Jessica Palacios from Once Upon a Time Books in Montrose said that the store has seen a rise in picture book and graphic novel sales this year. Outreach to local teachers has also paid off. “We’ve had a lot of school events this fall,” she said. “We’ve done a better job of working with publishers for both new local authors and national authors on their tours.” The bookstore is also developing a year-round graphic novel book club for 2020.
The expo floor opened from 3–5 PM on the final day of the show, with booksellers stocking up on galleys.
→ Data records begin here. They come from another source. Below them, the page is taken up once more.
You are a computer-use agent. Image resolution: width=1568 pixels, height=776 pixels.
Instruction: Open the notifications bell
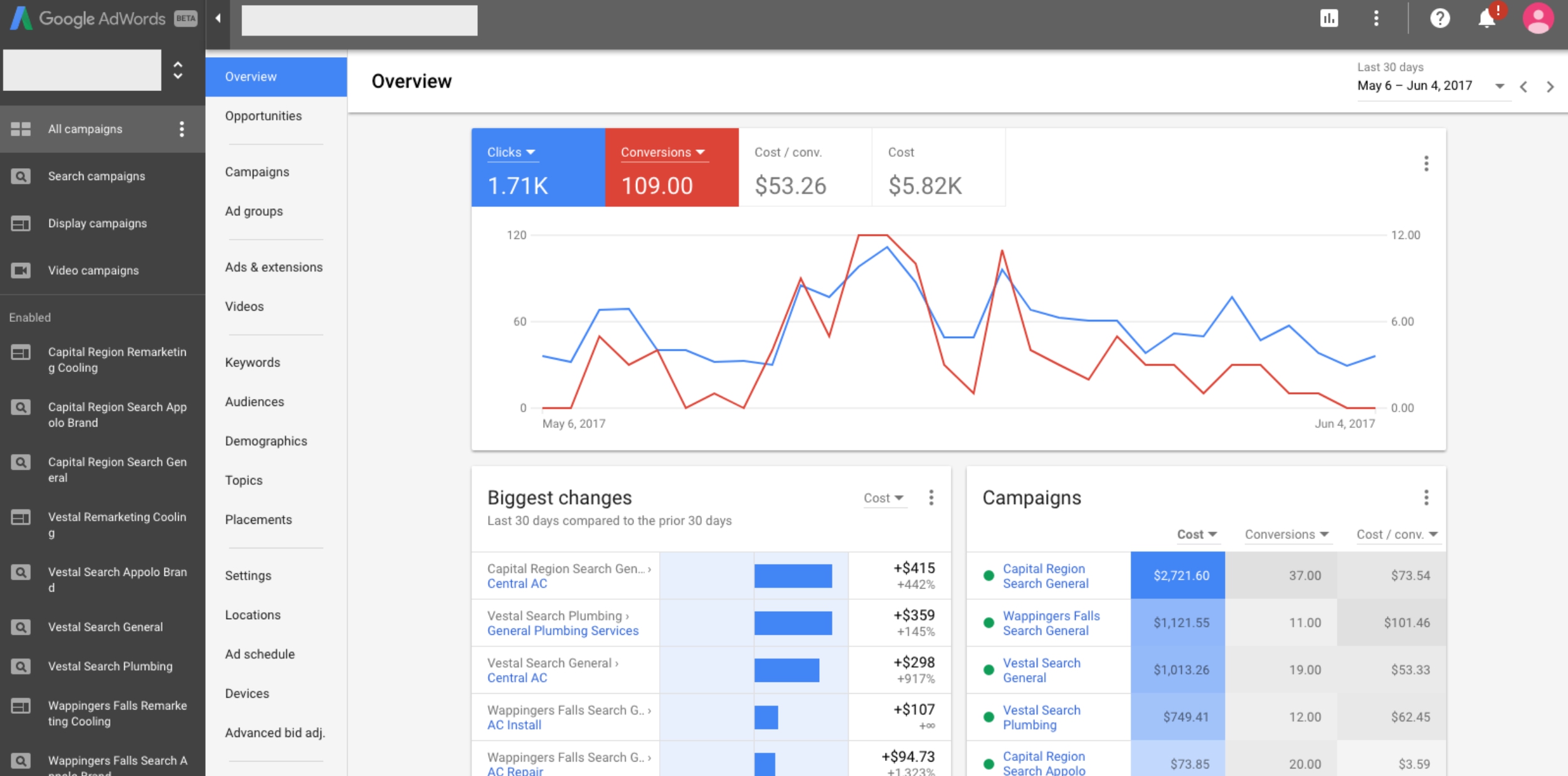[x=1486, y=19]
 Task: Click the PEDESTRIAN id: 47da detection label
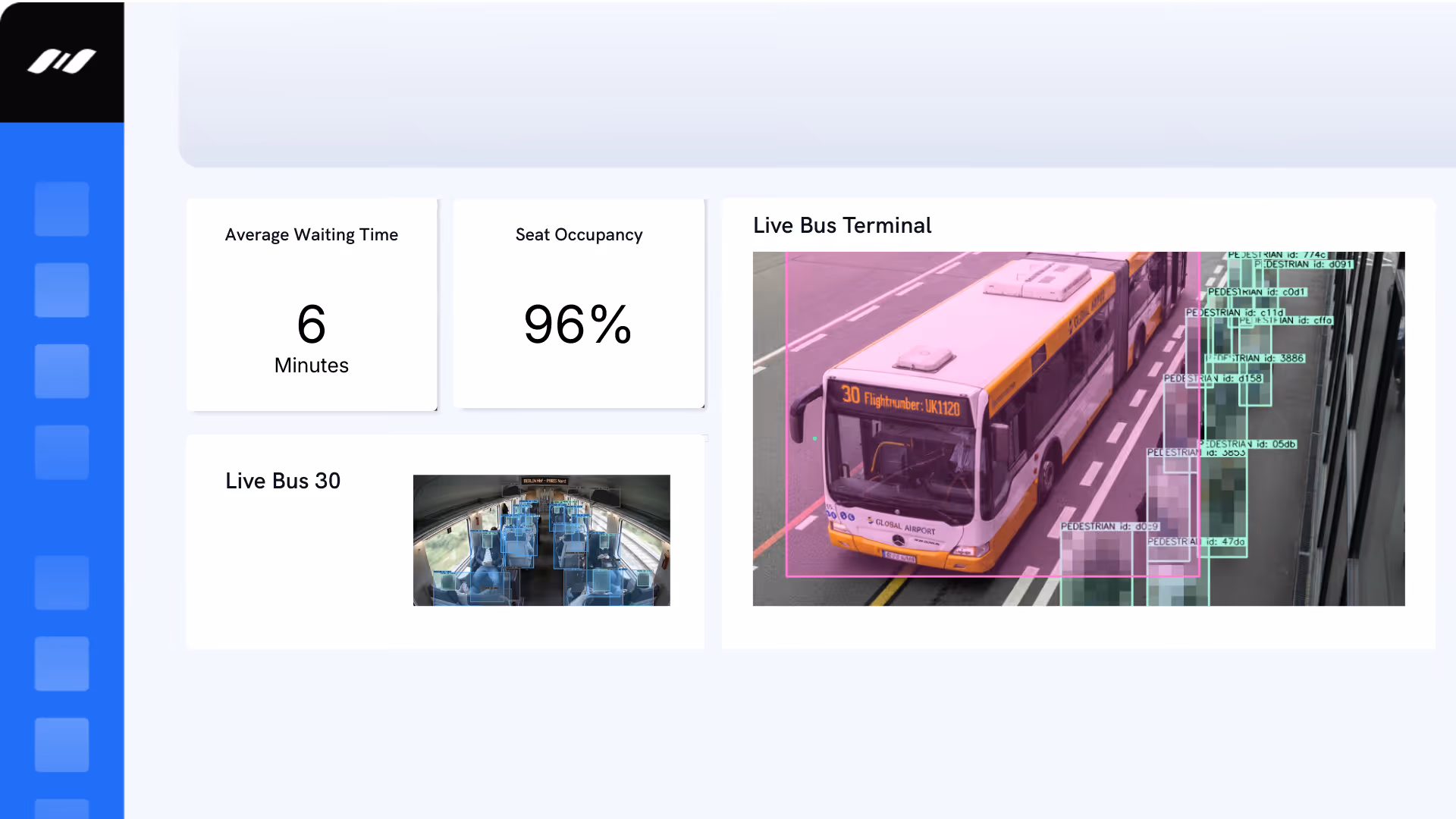[x=1197, y=542]
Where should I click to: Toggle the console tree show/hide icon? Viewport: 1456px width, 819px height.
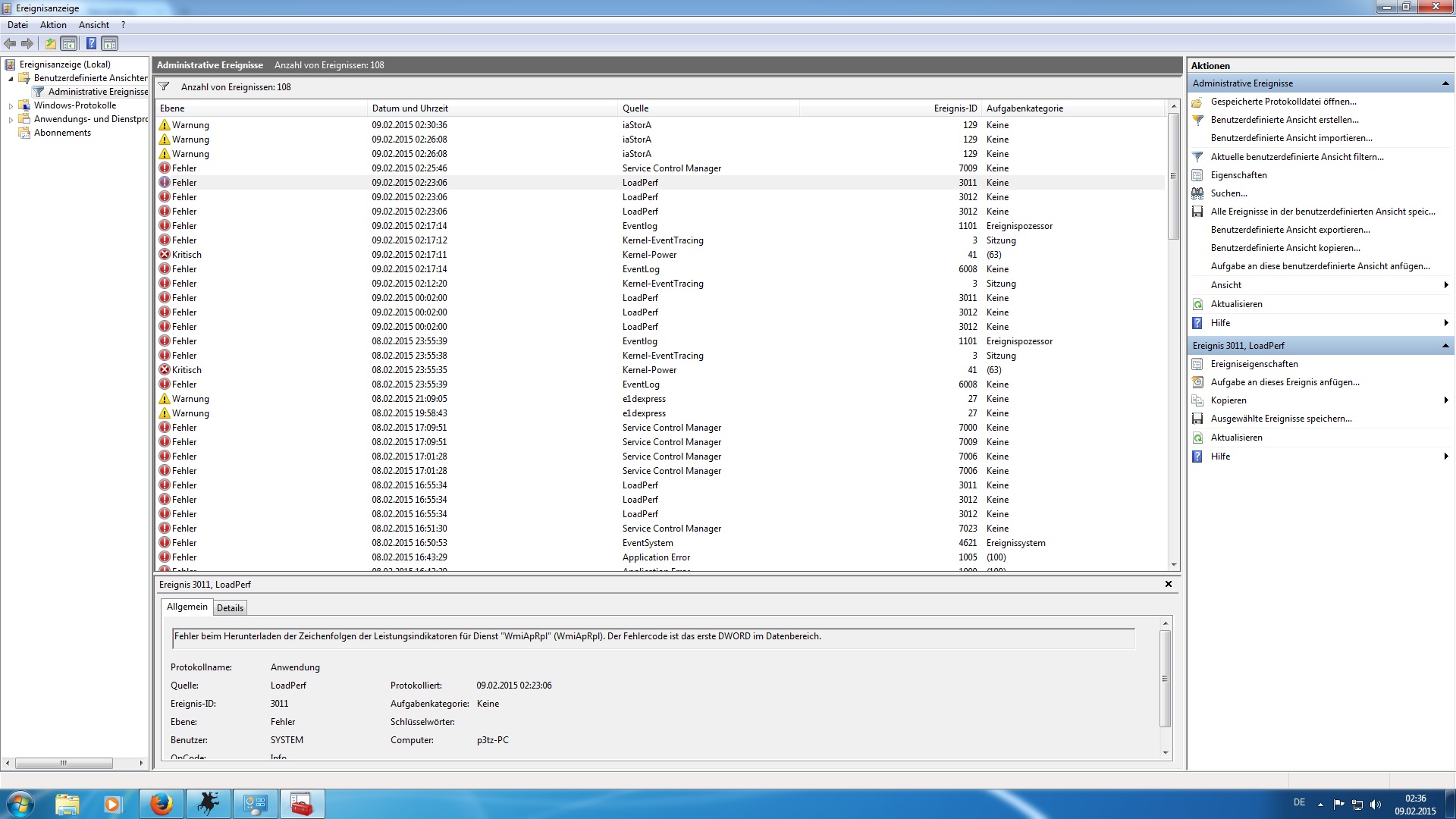(69, 44)
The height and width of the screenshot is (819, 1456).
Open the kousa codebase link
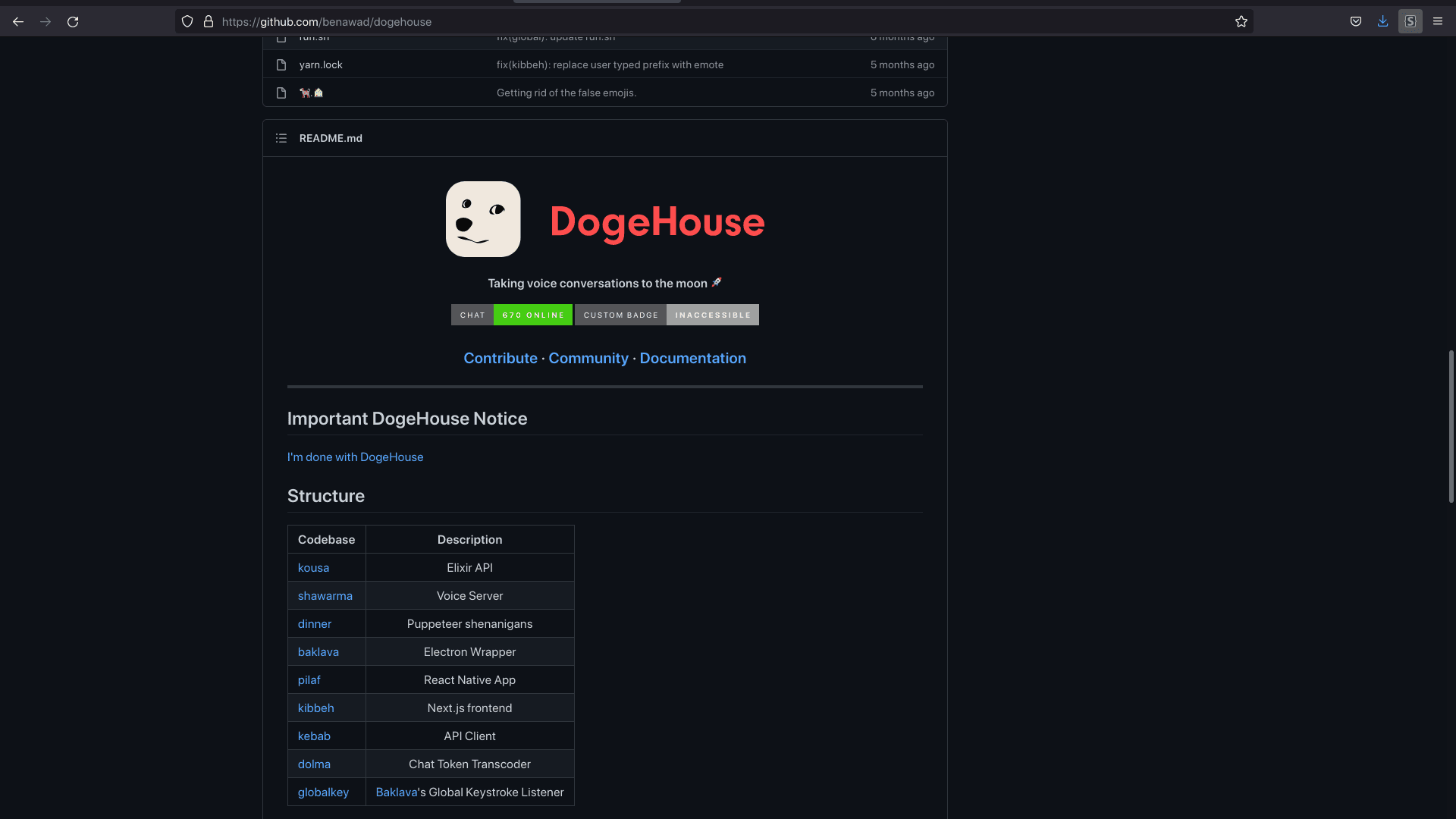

Among the most coveted titles were Sulwe by Lupita Nyong’o, a picture book written by the Academy Award-winning actress and author, with illustrations by Vashti Harrison; The Lucky Ones, a YA novel about a school shooting survivor by Los Angeles author Liz Lawson; and Wayside School Beneath the Cloud of Doom, a return (after 25 years) to the middle grade series written by Louis Sachar; and The Fate of Fausto, a new picture book by Oliver Jeffers.
Looking to the Future
The weekend programming concluded with a popular session specifically devoted to children’s bookselling called “Setting Our Future Free by Writing About Our Past.” During the educational panel, children’s bookseller Brein Lopez, general manager at Children’s Book World in Los Angeles, spoke with author Ernesto Cisneros and poet Hope Anita Smith.
Smith told booksellers about the creation of It Rained Warm Bread (Holt), a novel-in-verse that tells the true story of how a 13-year-old boy named Moishe Moskowitz survived the Holocaust in Poland. Smith told the teachers, librarians, and booksellers in the audience to share more poems with young readers. “Poetry isn’t supposed to be rocket science. There is something in there for you,” she said, highlighting how the genre can speak directly to kids. “There’s so much power in poetry, especially for reluctant readers. They can read one and it’s all in there. Each poem is a complete story and they can get something out of it. That’s why I love poetry. Every word is gold and I don’t want to waste anything.”
Moderator Lopez guided the conversation between two turbulent moments in American history, 1939 and 2019. He explained that the label “All-American story” has been used to limit children’s literature for decades, ignoring the more diverse readership in the United States.
“These are loaded words that we use,” he said. “We need to start using the words ‘All-American’ all the time to talk about black kids’ lives, brown kids’ lives, and everybody else’s lives as being ‘All-American.’ Don’t get rid of the word. Open up the doors to what that has always meant. Every story needs to be retold, because we’ve only heard the one version of it our entire lives.”
Speaking with PW after that session, Linda Nurick, owner of Cellar Door Books in Riverside, applauded books that share the contemporary immigrant experience. She has witnessed first-hand the impact of heightened immigration enforcement in her community. “We’ve always had kids afraid of Immigration and Customs Enforcement and what they could do to their families, but now it’s more intense,” she said. This year, she said her bookstore had featured a window display with “quotations from refugees about why they come to our country from other places,” and they had continued to contribute books and fundraise for nonprofits serving immigrant populations.
“Our publishing industry has responded to what’s happening in our world. It’s all out there and our authors and our publishers are saying ‘No. Oh no. Absolutely not,’ ” Nurick said, encouraged by SCIBA’s final programming and the spirit of her fellow booksellers. “We’re getting some amazing books out of that.”